A final technical tip - overuse can cause Husband 1.0 to default to Grumpy Silence 2.5 or, worse, BeerWithTheLads 6.0.

   
   
  Variations on the Smiley
  Virtually everyone knows about those cute little symbols called smileys (or "emoticons") where :) means a smile and :( means a frown - well, how about some "arse-icons" (or ass-icons for any Americans) . . .
 
(_!_) - a regular arse
(___!___) - a fat arse
(!) - a tight arse
(_*_) - a sore arse
(_x_) - kiss my arse
(_o^^o_) - wise arse
(_E=mc2_) - smart arse
(_?-) - dumb arse
   
   
  Meet the Amoebas
 
./ Amoeba pole vaulting
! Amoeba wearing a chef's hat
@. Amoeba playing the French Horn
.- Amoeba on the rifle range
? Amoeba with an umbrella
.} Amoeba with bow and arrow
_._ Amoeba with flat feel
......... Amoebas standing in a queue
% Overweight amoebas on a see-saw
: Amoeba balancing act
o Bodybuilding amoeba
O Bodybuilding amoeba on steroids
.< Amoeba with a megaphone
_ Squashed amoeba
\./ Amoeba using chopsticks
#.# Amoeba with bushy eyebrows
.( Amoeba with a satellite dish
. < Amoeba throwing a boomerang
.-. Two amoebas carrying a log
.-8 Clockwork amoeba
*.* Amoeba cheerleader
   
   
  The Rules of Bedroom Golf
 
  1. Each player shall furnish his own equipment for play - typically one club and two balls.
  2. Play on the course must be approved by the owner of the hole.
  3. Unlike outdoor golf, the object is to get the club in the hole, but to keep the balls out.
  4. For the most effective play, the club should have a firm shaft. The course owner is permitted to check the suitability of equipment before play begins.
  5. The course owner reserves the right to restrict club size in order to prevent damage to the hole.
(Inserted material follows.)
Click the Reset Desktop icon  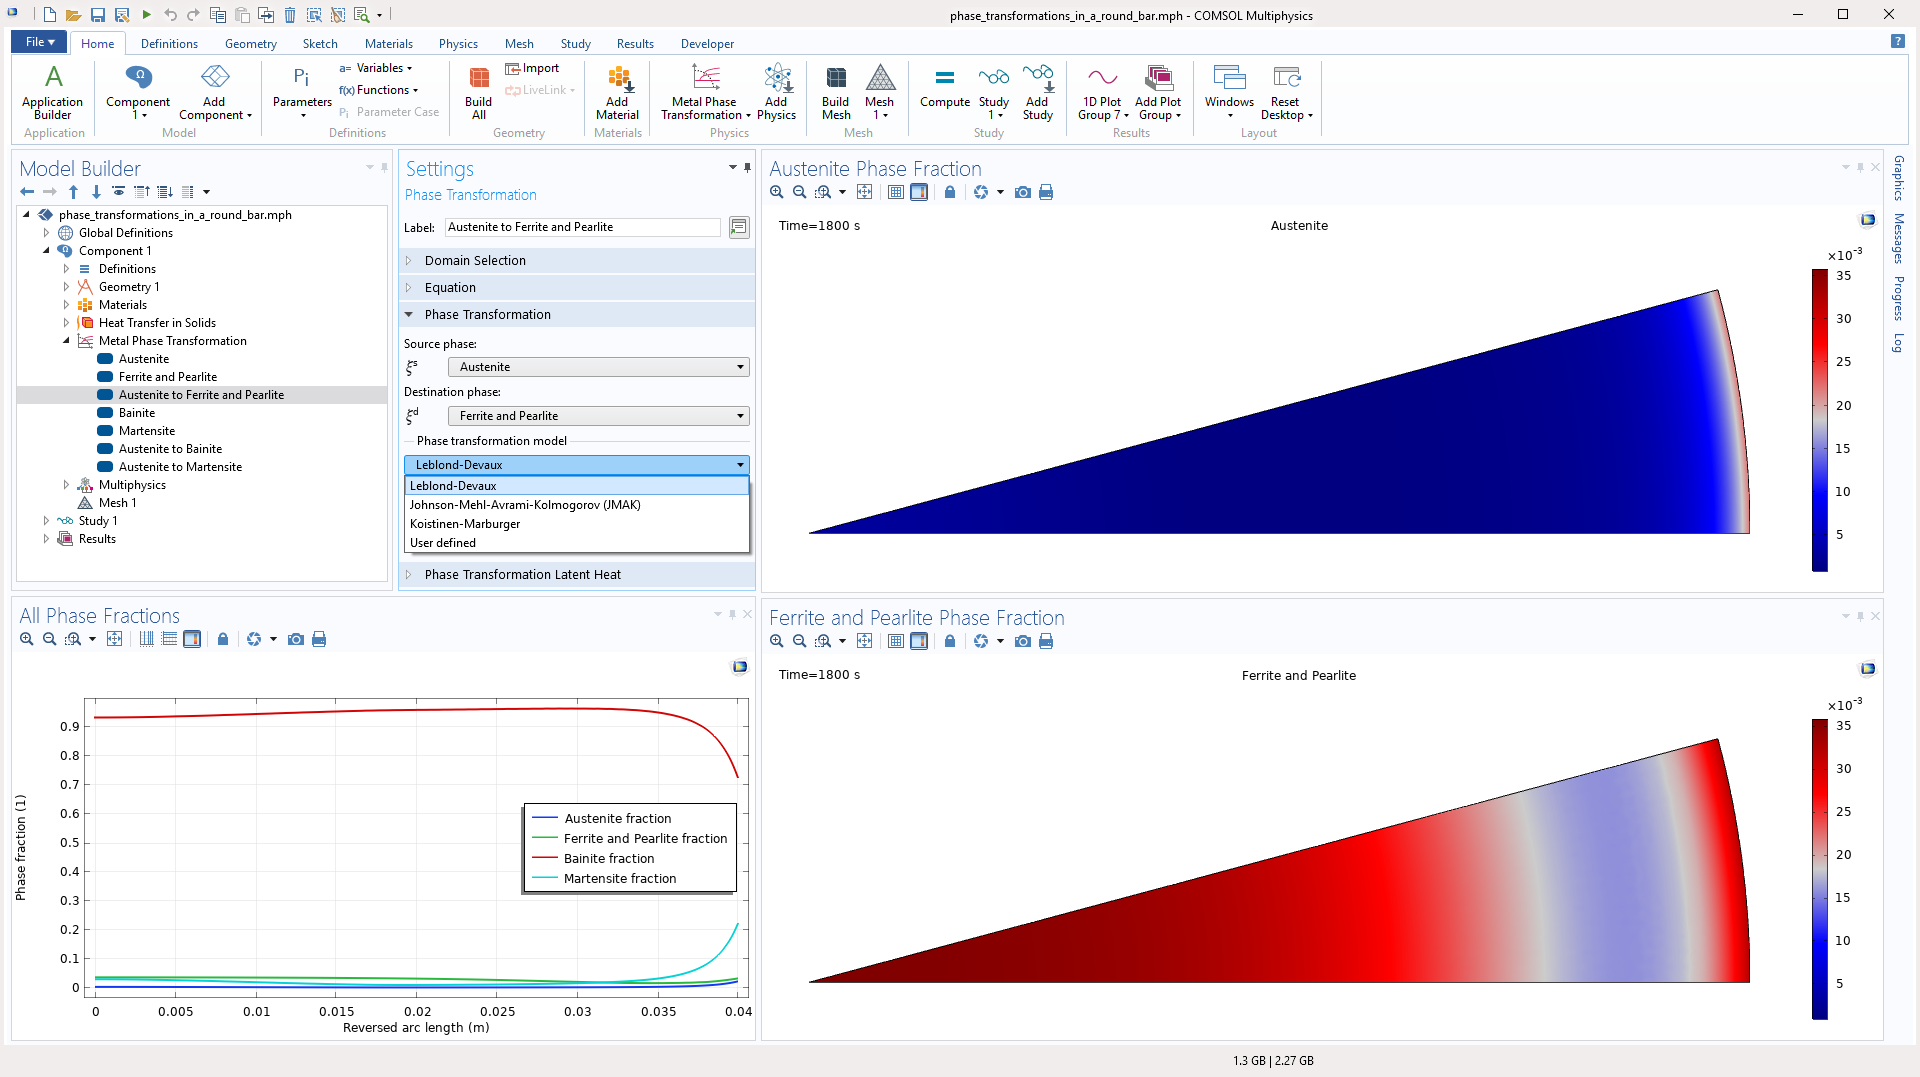pos(1285,92)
  6. The object of the game is to take as many strokes as possible until the course owner is satisfied that play is complete. Failure to do so may result in being denied permission to play the course again.
  7. It is considered extremely bad form to begin playing the hole immediately upon arrival at the course. The experienced player will normally take his time to admire the entire course, paying special attention to the well formed bunkers.
  8. Players are cautioned not to mention other courses they have played, or are currently playing. Upset course owners have been known to damage or even confiscate player's equipment for this reason.
  9. Players are advised to bring proper rain gear for protection.
  10. Players should ensure that the match has been correctly scheduled, particularly when playing a new course for the first time. Previous players have been known to become irate if they discover someone else playing what they consider to be a private course.
  11. Players should not automatically assume that the course is available for play at all times. Some players may be embarrassed if they find the course to be temporarily under repair. Players are advised to be extremely tactful in this situation. More advanced players may be able find alternative means of play when this is the case.
  12. The course owner is responsible for the pruning of any bush around the hole to allow for improved viewing of, alignment with and approach to the hole.
  13. Players must obtain the course owner's permission before attempting to play the back 9.
  14. Slow play is encouraged. However players should be prepared to proceed at a quicker pace, at least temporarily, at the course owner's request.
  15. It is considered outstanding performance, time permitting, to play the same hole several times in one match.